1 files changed, 25 insertions, 172 deletions
diff --git a/source/Plugins/ObjectFile/Breakpad/ObjectFileBreakpad.cpp b/source/Plugins/ObjectFile/Breakpad/ObjectFileBreakpad.cpp
index 917025030ada..60dd9f9cecf0 100644
--- a/source/Plugins/ObjectFile/Breakpad/ObjectFileBreakpad.cpp
+++ b/source/Plugins/ObjectFile/Breakpad/ObjectFileBreakpad.cpp
@@ -1,18 +1,16 @@
 //===-- ObjectFileBreakpad.cpp -------------------------------- -*- C++ -*-===//
 //
-//                     The LLVM Compiler Infrastructure
-//
-// This file is distributed under the University of Illinois Open Source
-// License. See LICENSE.TXT for details.
+// Part of the LLVM Project, under the Apache License v2.0 with LLVM Exceptions.
+// See https://llvm.org/LICENSE.txt for license information.

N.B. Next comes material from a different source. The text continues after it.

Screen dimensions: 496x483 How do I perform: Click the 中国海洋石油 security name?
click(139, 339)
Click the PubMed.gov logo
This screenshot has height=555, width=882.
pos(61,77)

+// SPDX-License-Identifier: Apache-2.0 WITH LLVM-exception
 //
 //===----------------------------------------------------------------------===//
 
 #include "Plugins/ObjectFile/Breakpad/ObjectFileBreakpad.h"
+#include "Plugins/ObjectFile/Breakpad/BreakpadRecords.h"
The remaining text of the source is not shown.